*QUESTIONS TO ANSWER*:
1) Retype the transplant feature story word for word, beginning at the words "The want of" and stopping after "there since February.".
2) Extend the transplant feature story about Anissa Swanigan, picking up after its last sentence.

*EXCERPTED TEXT*:

New Life
Feature story for The Memphis Daily News
Aug. 14, 2013
New Life
Transplant reversal gives Memphian healthy future
After her mother died of heart failure, Anissa Swanigan began experiencing rapid heartbeats and was told to chalk it up to anxiety. With a pregnancy a year later, she was told she had hypertrophic cardiomyopathy, a congenital disease that results in a thickening of the heart muscle.
“I could barely walk from my garage to the driveway. Things were bad,” she said.
In 2009, Swanigan had a right heart catheterization to determine how well the organ was performing. When the diagnosis came in, she said, she was “devastated, shocked. I tried not to think about it. You’re praying; you’re hoping that somebody made a mistake.”
She would need a heart transplant. A subsequent life-threatening liver disease would require a liver transplant as well.
The want of a second opinion took her to the Mayo Clinic. Since August 2012, Swanigan has been a regular visitor to the hospital in Rochester, Minn., and she has been living there since February.

*PROVIDED MATERIAL*:

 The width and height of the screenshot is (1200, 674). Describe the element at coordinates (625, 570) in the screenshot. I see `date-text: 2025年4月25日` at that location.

*ANSWER SET*:
1)
The want of a second opinion took her to the Mayo Clinic. Since August 2012, Swanigan has been a regular visitor to the hospital in Rochester, Minn., and she has been living there since February.

2)
To further complicate matters, Swanigan is “highly sensitized,” meaning antibodies in her body would fight certain proteins on the cell surfaces in the donor heart and rejection of that organ would almost be a given.
“Not everybody has significant antibodies to other people, but we can develop these kinds of antibodies, especially if we’ve had blood transfusions or in women that have had children, or sometimes we just don’t know why,” Richard Daly, cardiovascular surgeon and team lead on Swanigan’s surgery, said by phone. “Some people have antibodies to a large portion of the population, and when that occurs, if somebody has antibodies to 80 or 90 percent of the population then, of course, getting a donor is much, much more difficult.”
In any multiple organ transplantation involving the heart, it is the first to be transplanted, which reduces the amount of time the organ is outside of the body. To combat Swanigan’s sensitivity, however, the liver would be transplanted first in an effort to soak up and reduce the majority of the antibodies and mitigate the chance that her body would immediately reject the heart. It would be only the second time such a reversal of transplantation had ever been done; the first was at the Mayo Clinic in 2011.